Imetelstat is a first-in-class oligonucleotide that can competitively inhibit telomerase activity — which is upregulated in hematologic malignancies — by binding to TERC, the telomerase component of RNA.

“Telomerase is an attractive target, as it is highly expressed and reactivated in the majority of myeloid neoplasms and absent in most cell types, including healthy hematopoietic cells,” Dr. Platzbecker said.

In the study, researchers enrolled patients with MDS who had not responded to an ESA, had relapsed on an ESA, or were not eligible to receive an ESA. They needed to have received at least four RBC units over eight weeks within 16 weeks before being randomized; the median prior RBC transfusion burden was six units over eight weeks.
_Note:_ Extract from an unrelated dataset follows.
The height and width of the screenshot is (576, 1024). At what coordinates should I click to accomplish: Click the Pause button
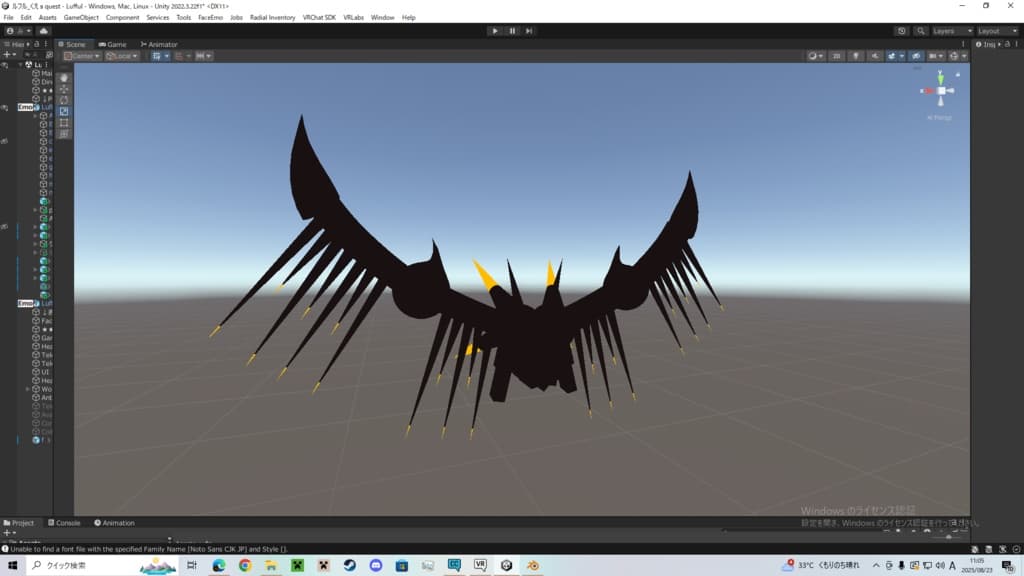(512, 31)
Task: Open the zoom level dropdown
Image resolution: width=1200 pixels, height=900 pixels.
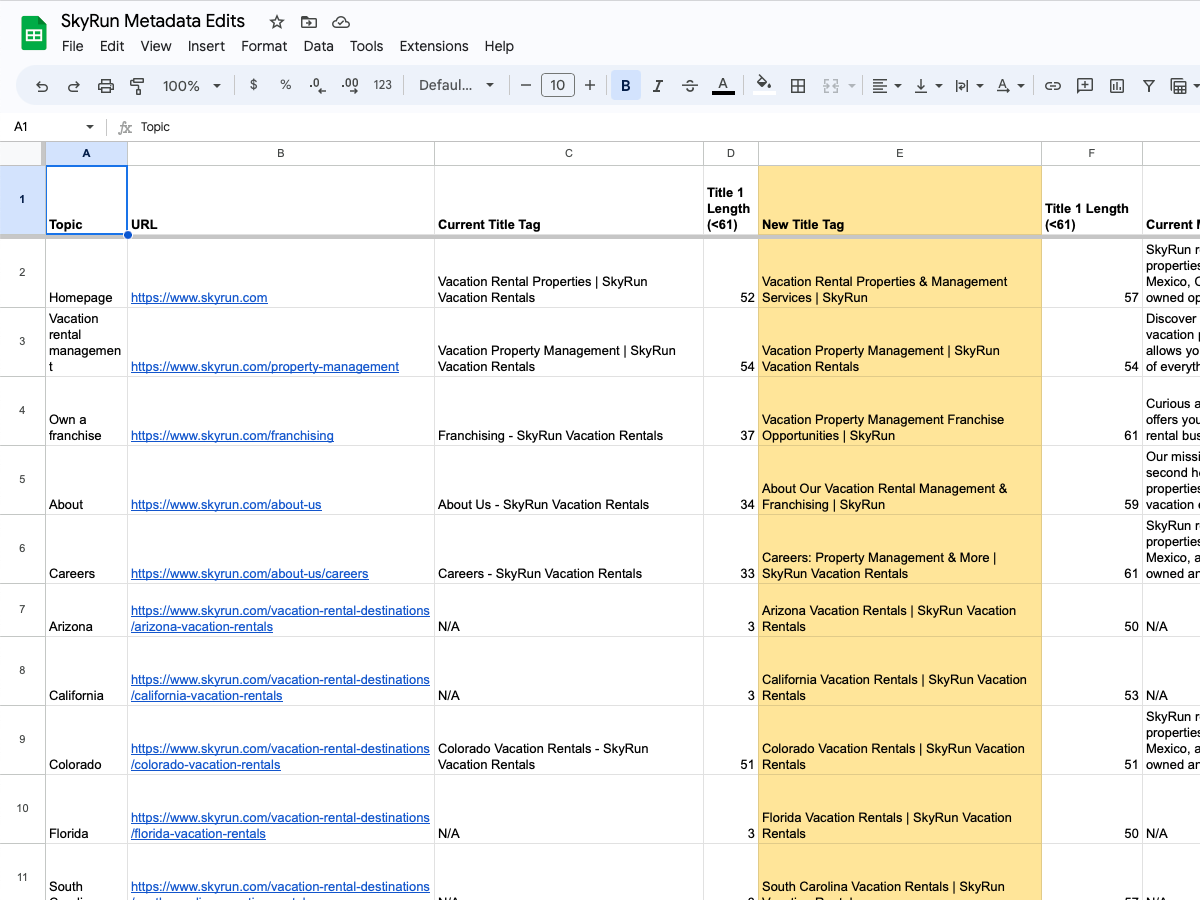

This burden was more than six units over eight weeks in 47% of the patients. To be enrolled, patients could not have received lenalidomide or a hypomethylating agent and could not have del(5q) MDS.

Researchers found that 47 of the 118 patients (40%) receiving imetelstat achieved transfusion independence of at least eight weeks, compared to nine of 60 (15%) in the placebo group. Eighteen percent of patients in the imetelstat group achieved transfusion independence of at least one year, compared to 2% in the placebo group.

The patients who hit the eight-week transfusion-independence mark went on to be independent from transfusions for a median of 51.6 weeks, researchers reported. Of the nine in the placebo group who remained transfusion independent for eight weeks, they remained so for just 13.3 weeks.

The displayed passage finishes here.